The work procedure for the start-up of drug registration verification and inspection was promulgated, and the transparency and clarity of the process were further improved. The working procedure specifies the principles, procedures, time limit and requirements for the start-up of drug registration verification and registration inspection, and the relevant processes are further clarified. Compared with the 2007 version of the measures for the administration of drug registration, the “must check every review” has been changed to “start verification based on risk”, and the on-site verification of registration of different drug registration applications is started according to the corresponding proportion according to the risk level, so as to further improve the pertinence and efficiency of registration verification. The verification will be based on risk considerations and compliance factors of R & D and production entities, and further divided into three risk levels: high, medium and low. It is worth mentioning that chemicals, traditional Chinese medicine preparations and biological products are included in high-risk situations. 100% of high-risk will be checked, and 10% and 2% of medium and low-risk will be checked respectively. In addition, the workflow of drug registration review and approval has changed from “inspection, review and verification in series” to “inspection, review and verification in parallel”. The time limit of conventional variety review is expected to be completed within 200 days, the verification time has been shortened and the efficiency has been further improved. We believe that the introduction of the starting working procedure for drug registration verification and inspection (Trial) is conducive to further standardizing the starting working procedure for drug registration verification and inspection, improving the efficiency, clarity and transparency of the verification workflow, and conducive to the research and development of high-quality innovative drugs in China.

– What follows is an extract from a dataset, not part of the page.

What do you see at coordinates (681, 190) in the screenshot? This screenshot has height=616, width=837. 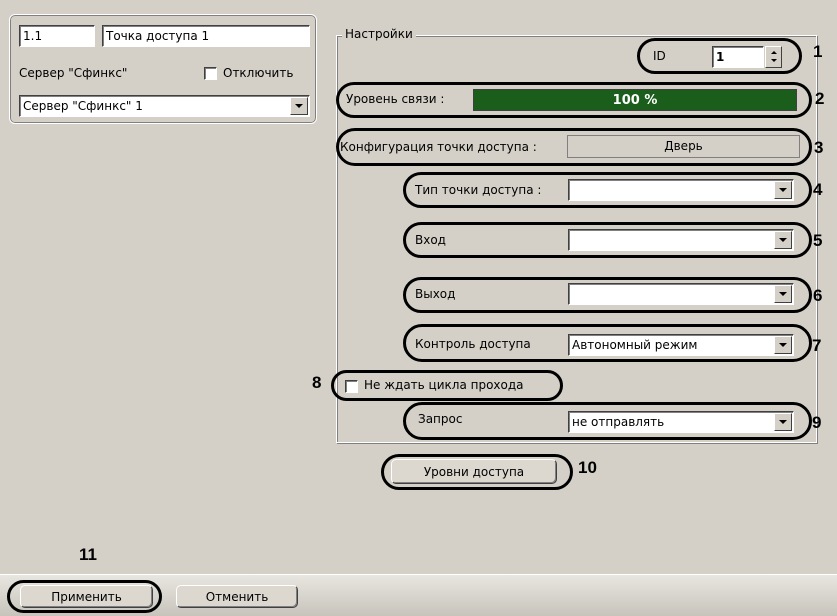 I see `type-select` at bounding box center [681, 190].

The importance of clinical pharmacology research is highlighted, and the guiding principles are conducive to improving R & D efficiency. Clinical pharmacology research is an important research content before the launch of innovative drugs, This guiding principle puts forward suggestions on the research content, research opportunity, overall design and other key issues of clinical pharmacology research in the R & D process of innovative drugs (chemical drugs and biological drugs), such as single dose escalation (SAD) and multiple dose escalation The research content of mad should include safety tolerance evaluation and PK evaluation, etc. we believe that scientific and reasonable clinical pharmacology research is helpful to deeply understand the action process and mechanism of drugs in vivo. This technical guiding principles for clinical pharmacology research of innovative drugs The introduction of is conducive to further standardize the research of innovative drugs, improve the R & D efficiency and success rate, and benefit China’s top innovative pharmaceutical enterprises and high-quality CXO leaders.
Investment advice
Continue to be optimistic about China Meheco Group Co.Ltd(600056) innovation and innovation Shenzhen New Industries Biomedical Engineering Co.Ltd(300832) chain.
It is suggested to focus on: Asymchem Laboratories (Tianjin) Co.Ltd(002821) , Wuxi Apptec Co.Ltd(603259) , Joinn Laboratories (China) Co.Ltd(603127) , Kingsley biotechnology, Jiangsu Hengrui Medicine Co.Ltd(600276) .
Risk statement
The risk of new drug R & D failure, the risk of investment and financing lower than expected, the risk of intensified competition in China and overseas markets, the risk of medical insurance negotiation lower than expected, the risk of industrial regulatory policies, etc.